The Myers Briggs/Jung type tests, always indicate I am either INFP, or INFJ and I know I fluctuate between the two, depending on the situations. And both are tiny minorities of the personality types. And the least understood by others.

I relate to this drawing. I have accepted most people don’t understand me. I have accepted I cannot ‘save humanity’, but can only do my little part and model what I feel is needed. But humanitarian and social justice work, is a huge interest of mine and somewhere I think I am heading. Harmony is an increasing need within me, but not at the expense of honesty, reality, truth, or others being negatively impacted, or by applying cognitive distortions. It’s a challenging path.

I continually talk about ‘balance’ and I know this is where wisdom is found. Not in the ‘all or nothing’, ‘polarised’, distorted and dysfunctional thinking humanity often prefers.

Reading other people’s souls…. well I have been doing that since being a child. I discern people’s souls/ motivations/ issues/ hearts easily over a period of time. It’s proven accurate too many times for me to not accept this ability. I’ve been told to trust it. And I do. Dealing with what I see in people’s souls and their behaviours, has been my challenge. Not ‘personalising’ other people’s issues, has been a huge learning curve I needed.
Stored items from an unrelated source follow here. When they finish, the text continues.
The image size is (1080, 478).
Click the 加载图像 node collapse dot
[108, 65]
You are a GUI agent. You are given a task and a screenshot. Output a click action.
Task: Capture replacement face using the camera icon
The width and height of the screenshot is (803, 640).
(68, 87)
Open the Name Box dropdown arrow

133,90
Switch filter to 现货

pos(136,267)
I like to help people, it’s in my soul to help others. It always has been since childhood. But it needs to be helping others in a meaningful way and I think deeply about what is needed. I appear an intense person as a result. Intense being a term used by those who lack this capacity/willingness to think deeply.

INFJ/INFP’s also often feel isolated and like they do not belong. Something I also relate to. I accept I do not belong within the society I reside and that acceptance is needed, rather than being fought against. It’s lonely being different. But I also crave my solitude.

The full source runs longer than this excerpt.